:: MATERIAL FOR THIS TASK ::

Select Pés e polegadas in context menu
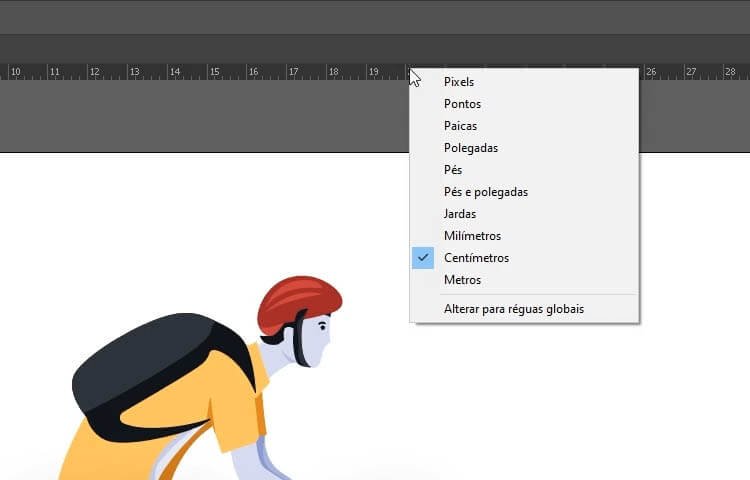The height and width of the screenshot is (480, 750). (x=486, y=192)
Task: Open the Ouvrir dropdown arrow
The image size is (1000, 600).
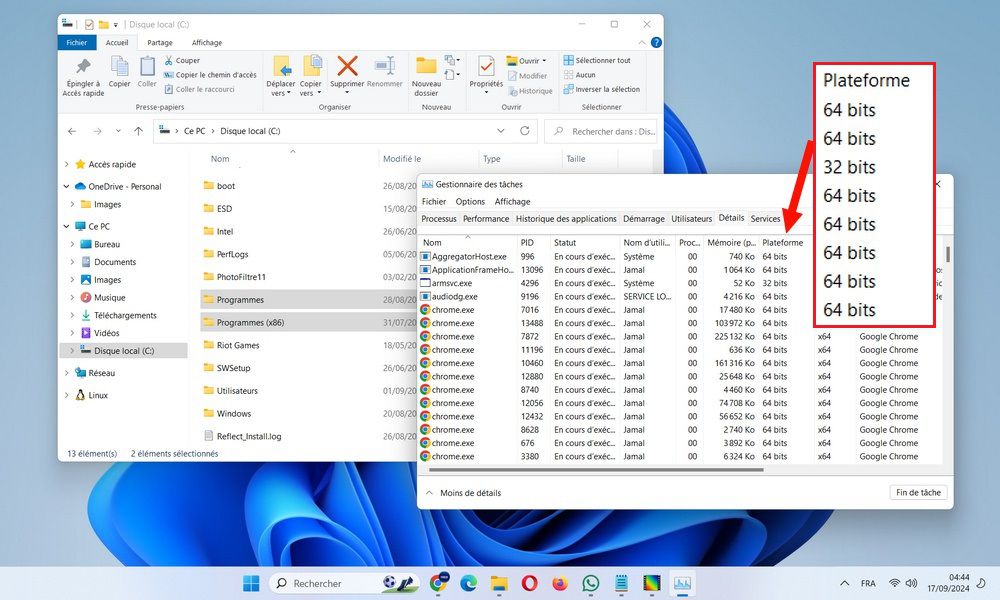Action: click(546, 58)
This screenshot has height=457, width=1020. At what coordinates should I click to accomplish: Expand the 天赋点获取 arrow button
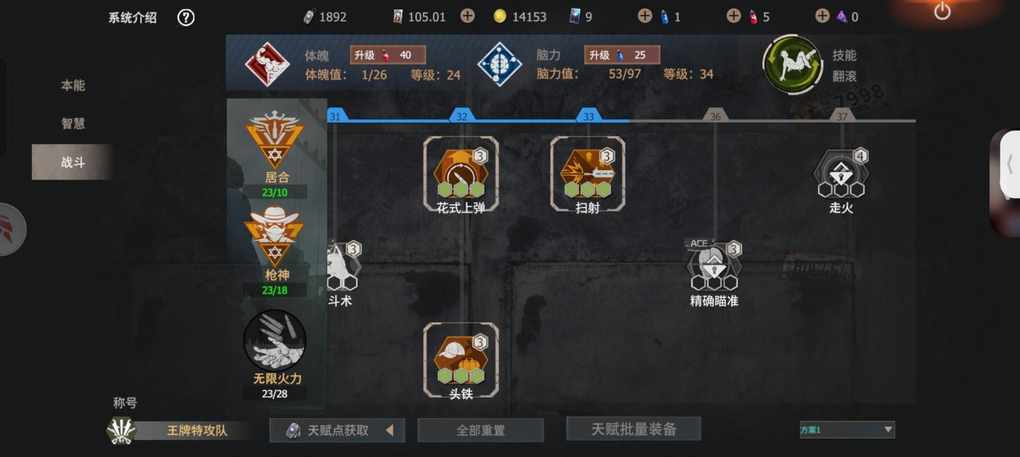coord(389,430)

:::

• _PROBLEM REQUIREMENTS_
The records above are to be quoted exactly, with all pictures left out.

• _TASK RESPONSE_
Select Pés e polegadas in context menu
The height and width of the screenshot is (480, 750). (x=486, y=192)
Task: Open the Ouvrir dropdown arrow
The image size is (1000, 600).
Action: click(546, 58)
This screenshot has height=457, width=1020. At what coordinates should I click to accomplish: Expand the 天赋点获取 arrow button
coord(389,430)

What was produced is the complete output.